When that happens, he said, the seam between the hull and the deck can peel off, turning the boat into a giant seawater scoop before it goes to the bottom.

That’s not going to happen to the Katharine de Montrose. Lennox made sure of that when he built the unique 45-foot junk-rigged sailboat. Rather than a deck seam, he used two layers of fibreglass that  wrap the entire hull, making her seamless and sturdy as they get.

“It was a labour of love,” he said. “It was 30 years in the making in my backyard in Winnipeg.”

Katharine de Montrose was launched in Lake Winnipeg and sailed there until a drought dropped the water level to the point where the ship could no longer be launched.

At that point, Lennox decided to move to the coast and he and his wife sailed her for the next three years out of Vancouver before moving her to French Creek three years ago.

For more on this boat, check out the Life Network’s show, Magnificent Obsessions, which details how and why he built it. It can be accessed at www.locatetv.com/tv/magnificent-obsessions/1900534.

### WHAT YOU WILL DO
Please rewrite the boat-building passage, everything from "When that happens, he" down to "as they get.", swapping "sailboat" for "vessel".

### COLLECTED MATERIAL
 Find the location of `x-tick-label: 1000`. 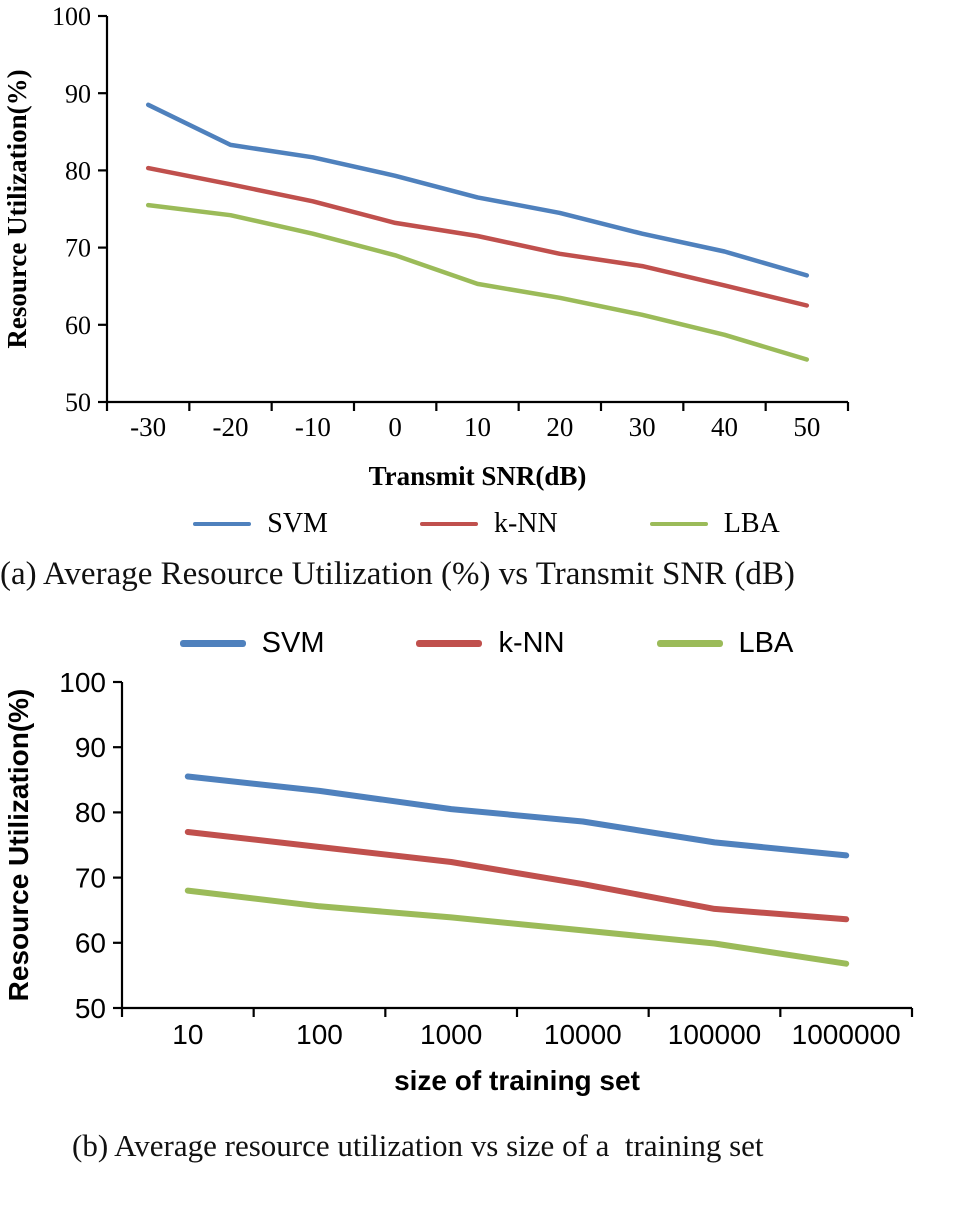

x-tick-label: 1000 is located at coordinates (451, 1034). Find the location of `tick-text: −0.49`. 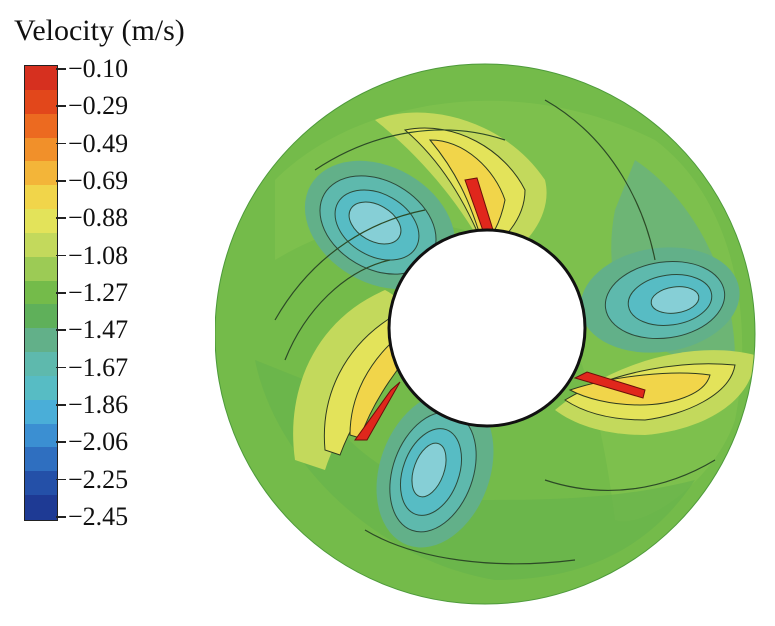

### ANSWER TO THIS PROBLEM
When that happens, he said, the seam between the hull and the deck can peel off, turning the boat into a giant seawater scoop before it goes to the bottom.

That’s not going to happen to the Katharine de Montrose. Lennox made sure of that when he built the unique 45-foot junk-rigged vessel. Rather than a deck seam, he used two layers of fibreglass that  wrap the entire hull, making her seamless and sturdy as they get.